You can see patches of floor in what will be the baby’s room now. We gave away the futon that had followed us since college, moved a worktable out to the living room, shoved the curbside-scavenged cat tree to a corner. There’s still too much there that needs not to be, but suddenly one can see what’s supposed to happen to everything. Our current plan is to cede half of a room we use as an office to the baby, and let it push us out the rest of the way according to its own needs and our own changing priorities. We’re planning to attempt to co-sleep for as long as seems appropriate, but that won’t last forever, and anyway it’ll be marginally easier to identify how clean the house is by the fraction of our child’s things currently in that room or not.

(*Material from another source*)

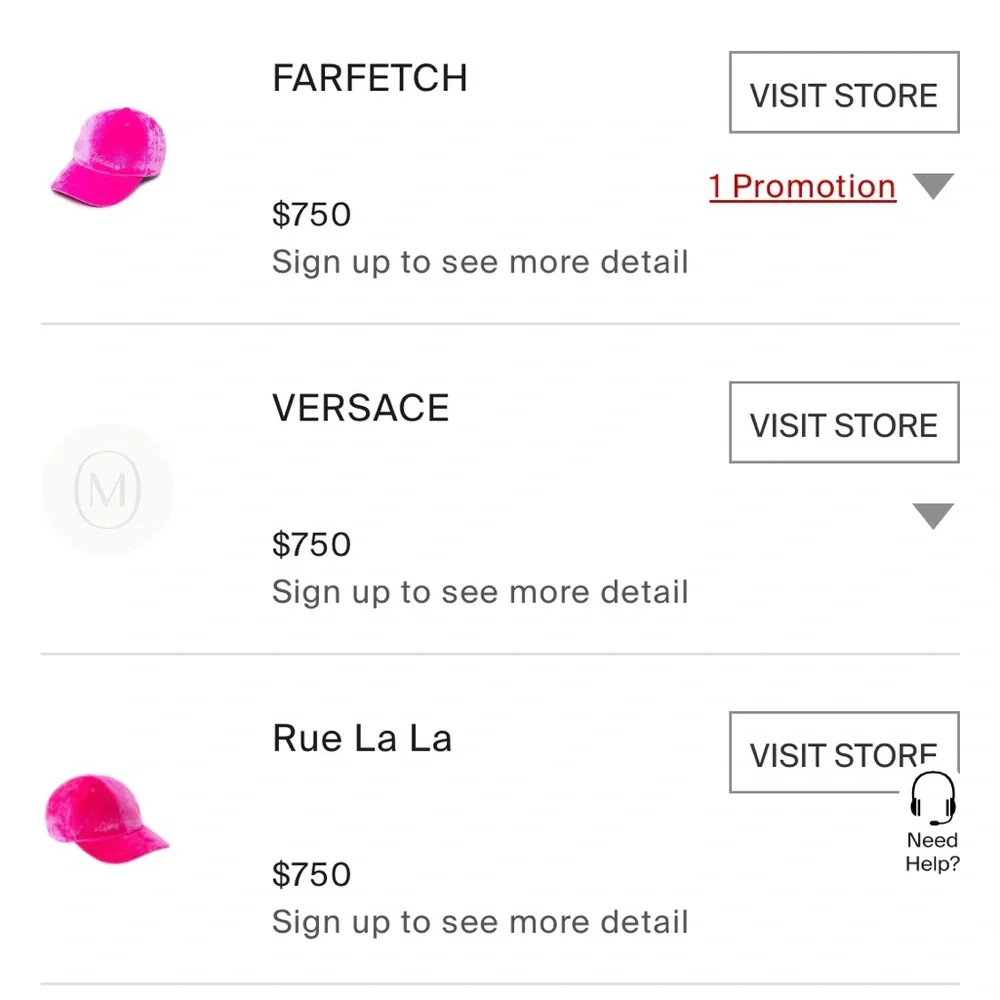This screenshot has width=1000, height=1000.
Task: Open the VERSACE store name
Action: [x=361, y=408]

Just think of it as entropy — the more evenly distributed the baby stuff is throughout the house, the higher the entropy level and the less tidy the house is. You can fight entropy for a while, by tidying, but you expend more energy than you recover in entropy, and eventually you’ve reproduced the heat death of the universe in the space of a single San Francisco flat. The real thing should take about a googol years. Based on the parents I’ve known, the parental heat death takes about three weeks.
The last couple of room-excavating projects have dealt with accumulated data, in the form of a shelf full of CDROMs and a large box full of floppy disks. Most of the floppies were left over from the early 1990s, when I was a young geekling with a whole life full of data generation and consumption still ahead. That was a transitional period in personal data history — hard drives were finally cheap enough to be widespread, but networks weren’t; meanwhile, floppies were plentiful and cheap, albeit slow and small. Hence they acted much like a packet-switched network; you might overwrite one many times over, so labeling became pointless, and a floppy you hadn’t touched in a month was probably one you wouldn’t touch again except to write over it again. You could still take backups on floppies, but it was a huge pain in the ass, an exercise in multiplicative failure probabilities, and so it was only done for the more important stuff.

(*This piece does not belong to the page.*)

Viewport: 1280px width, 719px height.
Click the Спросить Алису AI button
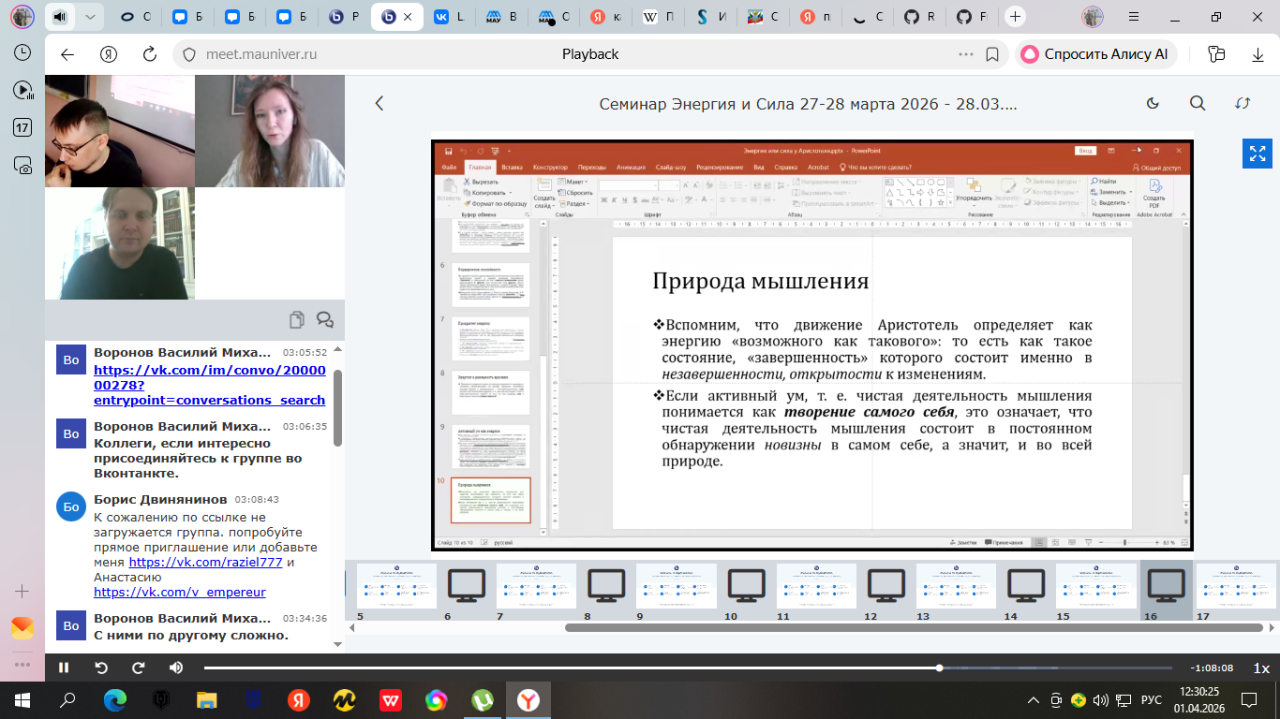point(1095,54)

This was probably something I should have dealt with a long time ago, but didn’t, so now floppies are obsolete and CDROMs aren’t far behind. Floppy drives are getting scarce. Fortunately, despite past attempts at house-emptying, I found four of the things, one of which worked. Scripted together a recovery process which required one keystroke plus the physical floppy swap, and on to a fun afternoon being reminded of long-lost data, in amongst all the I/O errors.
As it turned out, about a third of the data was beyond readability. Another third was on old 800K mac floppies, which the PC floppy drives I had on hand couldn’t read anyway. The remainder held a few good bits in amongst the random bits of elderly DOS software, install disks for ancient Linux versions, etc. There were bits of my old BBS in there (even USER.LST, which kept Beth occupied for a good while). Solutions to assignments in my early CS classes. Captures from chat systems that no longer exist. My registered copy of {COMMO}. It was all very entertaining.

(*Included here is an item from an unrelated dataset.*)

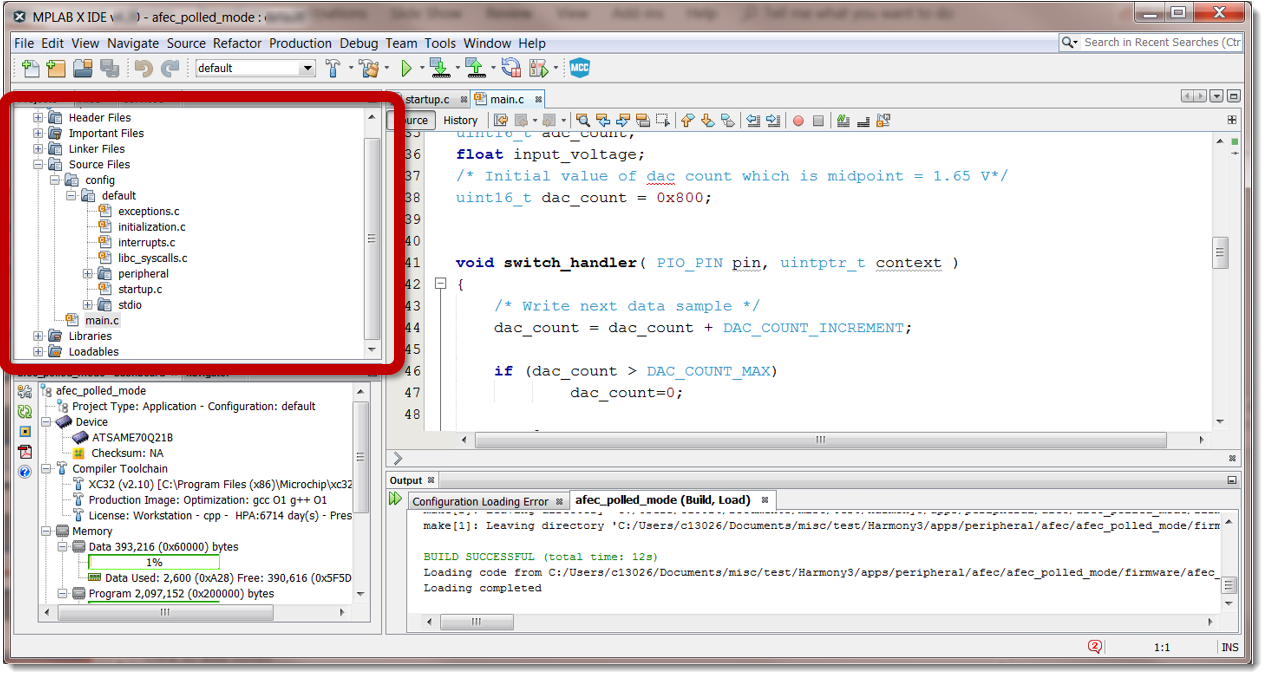Undo the last edit with the undo icon
The width and height of the screenshot is (1268, 679).
(143, 68)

On the other hand, between the floppy box and the CD shelf, it took about six hours to clear perhaps a cubic meter of space. That’s probably the worst ratio so far in this effort. I suppose it follows, since the complexity of the contents of that cubic meter was so much higher than on the other shelves — pick up a tripod or a rubber ball, by comparison, and you know quickly what you’re dealing with. At a rough estimate, a single unskilled person-hour is currently worth about ten gigabytes of storage, if it’s empty, but valuing nonentropic data is trickier. Was it worth six hours to save perhaps a quarter terabyte? Probably not — like physical possessions, most data depreciates. OS/2 drivers for a PCMCIA ethernet card? They probably took man-years to produce, but now their value is zero. There again, like physical possessions, a few kilobytes here and there will turn out to be genuinely valuable, either as antiques or as useful expressions of facts. It’s hard to know in advance.
Anyway, I saved what I could. And then I broke them down to their constituent parts — piles of steel and plastic, gauze liners, and a mound of ferrite-coated plastic film. A little degaussing on the latter, and now it’s just material scrap for the recyclers. And a bit more shelf space for the baby, who will at least have more mobile forms of storage for the data it’ll produce.